He shifted slightly, the leather creaking. “You want to see the place from here first?”
My heart lurched. “Can you see it?”
He nodded toward the windshield. “Look past that stand of poplars on the right.”
I followed where he pointed, and at first, all I saw were trees and the curve of the valley.
But then I found the house peeked over the hills, low and familiar, grey shingles darkened by time.
I could see the weathered red of the old barn with the tin roof, and the windmill tower that had been broken my entire life, still stubbornly jutting into the sky.
My breath hitched. The image blurred. Tears slipped free before I could stop them. I swiped them away with the heel of my palm.
“I should’ve come sooner,” I choked out. “I should’ve been here before this.”
“He wouldn’t have wanted that for you.” He said it like he knew. It made something hot and sharp flare in my chest.
“What if I wanted it?” I snapped, anger lashing outward before I could catch it. “What if I wanted to be there instead of getting a visit from some stranger who knew him better than I did at the end?”
Silence slammed down.
I squeezed my eyes shut. “I’m sorry. That wasn’t fair.”
“Tessa, you’re grieving,” he said. “You get to be mad.”
I gave a half-hearted laugh. “What’s the acceptable behavior toward the man who drove hours to come collect your sorry ass? Because I don’t think I’ve been all that pleasant.”
“One or two swings,” he said. “After that, I’ll start swinging back.”
I glanced at him. The corner of his mouth turned up slightly as he stared out the windshield. And somehow that helped.
“I’m still sorry,” I muttered.
“Accepted.”
We sat there a little longer. “Okay,” I finally whispered. “I’m ready. Or as close as I’m going to get.”
“You sure?” he asked.
“No,” I admitted. “But if we sit here any longer, I’m going to run.”
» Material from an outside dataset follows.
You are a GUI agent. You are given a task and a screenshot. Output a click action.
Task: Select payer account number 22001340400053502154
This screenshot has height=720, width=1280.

He nodded once. “Then we go.”
He eased the truck back onto the road. Gravel crunched under the tires. Every metre closer made my skin crawl, not because I didn’t want to be there, but because I did. Desperately. And it was too late.
When we turned into the lane, my breath stalled. The ranch came full into view. The front fence sagged more than I remembered. The green gate into the coral leaned crooked, one hinge rusted and half pulled from the post. And burdock and dandelions crowded the corners of the paddock.
“This looks,” I let my voice trail off because I couldn’t find the right word.
“Tired,” Wyatt finished.
I swallowed. “Yeah.”
He drove slowly up the lane. The house loomed closer. The white paint had gone chalky and thin, streaked with grey. The front steps were the same cracked concrete Ray always cursed but never fixed. One of the eavestroughs hung crooked near the corner, dripping rust stains down the siding.
Wyatt parked beside the house and shut off the engine. The sudden quiet roared in my ears. No traffic. No neighbours yelling. Just the far-off sound of wind running through dry grass and a magpie arguing with itself on the fence.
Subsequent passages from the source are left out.